Cette popularité est uniquement due (dans un premier temps), à des tubes imparables, sortis en single, qui tournaient en boucle sur les radios nippones. En premier lieu, Dive To Blue (sorti presque un an et demi avant l’album!), la voix de Hyde fait mouche de nouveau, les riffs et solo de Ken font merveille, la ligne de basse de Tetsu surprend et Yukihiro assure un rythme soutenu derrière les fûts (ne lui demandez pas d’accélération à la Dave Lombardo, il n’est pas là pour ça), le tout soutenu par une mélodie terriblement efficace et entêtante, ça ne pouvait être qu’un succès! Toujours en 1998 (six mois plus tard en fait), Laruku sort un autre single, Forbidden Lover, qui reste un morceau plus envoûtant, plus triste, plus lent, qui se voudrait majestueuse, le refrain est accrocheur et plutôt entêtant, Hyde chante dans un autre registre, plus haut, plus technique, il en ressort une des chansons les plus intéressantes de l’albums.

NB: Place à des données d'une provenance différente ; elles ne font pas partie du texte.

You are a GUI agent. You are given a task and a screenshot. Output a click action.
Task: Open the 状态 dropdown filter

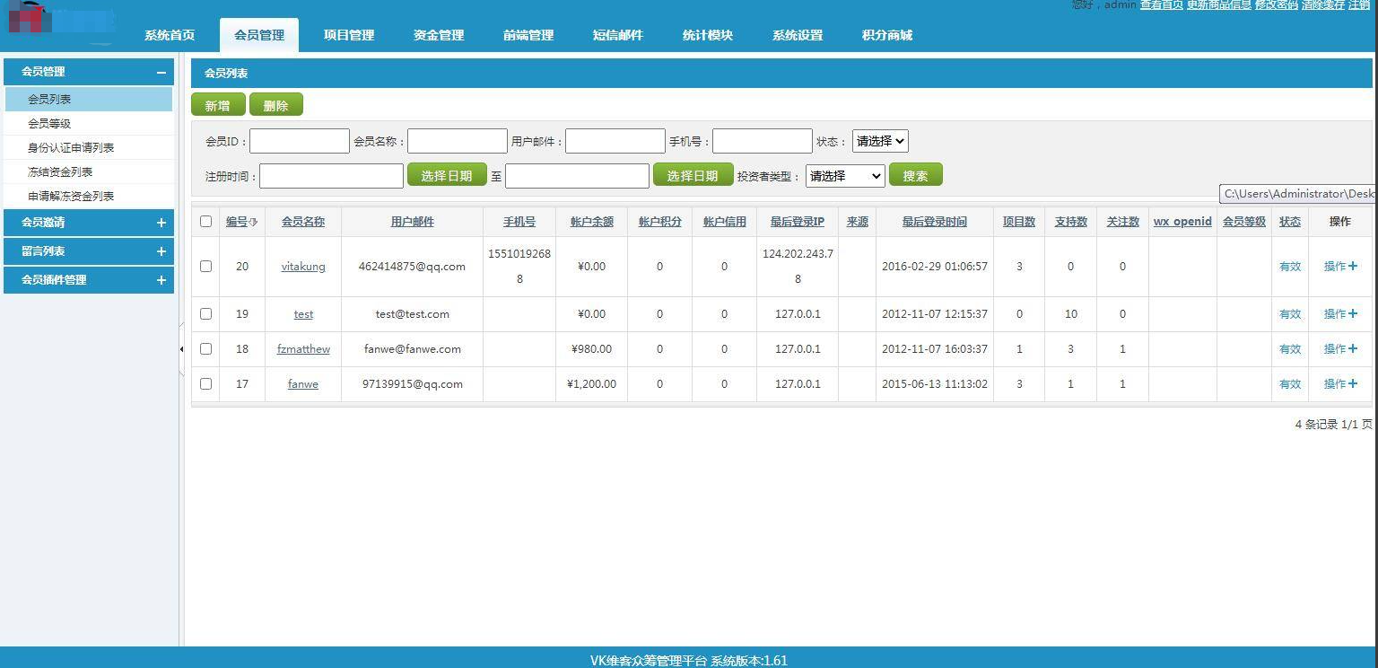(x=879, y=141)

Dans le cas de Heaven’s Drive, on arrive à une des chansons les plus populaires de L’Arc-en-Ciel, souvent citée parmi la préférée des fans, dans un registre plus Rock’N’Roll que le leur, avec la part belle aux parties de guitare, un riff simple mais efficaces, des arpèges classieux, un solo supersonique, un refrain terriblement accrocheur, un chant plus énervé, en bref, vous avez là une des meilleures du groupe et une des préférées de la plupart de la masse des fans (c’est une de mes préférées aussi). Mais la plus populaire, et la plus connue hors de l’archipel nippon reste sans aucun doute Driver’s High, qui fera découvrir à des milliers de personnes (moi compris, et finalement, je ne le regrette absolument pas, au contraire même!) L’Arc-en-Ciel en étant l’opening (générique d’ouverture si vous voulez) de l’adaptation animée du manga GTO (qui était déjà un gros succès au Japon en support papier), mais n’allez pas croire que cela est suffisant pour que cette chanson devienne la préférée d’une grande partie des fans: elle le vaut vraiment, rien que le riff, tout simplement colossal, une mélodie terriblement trouvée, un chant juste dans le bon ton, un solo magique (dans le bon ton –ça devient presque une habitude!-, techniquement très satisfaisant, Ken faisant preuve d’une grande vélocité). Juste avant « Driver ‘s High » était sorti Pieces, une ballade tout ce qu’il y a de plus classique, avec une légère instrumentation classique (souvent utilisées dans les chansons douces en J-Pop et J-Rock) et deux soli, histoire d’être complet.

Outre des tubes monstrueux (même si je l’avoue, « Forbidden Lover » a eu un succès moins important que les trois autres, ce que je trouve justifié d’ailleurs) dont je viens de vous l’inventaire cher lecteur, L’Arc gâte l’auditoire que ce soit avec l’envoûtante Cradle, la surprenante Butterfly’s Sleep, avec un Hyde qui essaye tout son panel de tons ou presque, un Tetsu qui continue à écrire des lignes de basses intéressantes qui imposent son instrument au premier plan (qu’il essaye de glorifier à chaque album, comme il l’explique assez souvent, trouvant la basse trop en retrait dans le Rock) ou encore la très tropicale Perfect Blue (elle va très bien avec les plages d’Okinawa, où ils ont bien dû se réfugier).

Outre Larva (morceau instrumental à tendance techno, franchement dispensable, mais qui augure une partie du changement opéré sur ‘Real’, le huitième album du combo d’Osaka), L’Arc-en-Ciel réalise un sans faute intégral, répondant avec brio aux attentes de ceux qui sont intéressés par ce style de musique qu’est le J-Rock.
Ark est une référence incontestable du genre et de la discographie de l’Arc (leur meilleur album, mais bon, vous savez, les goûts et les couleurs…).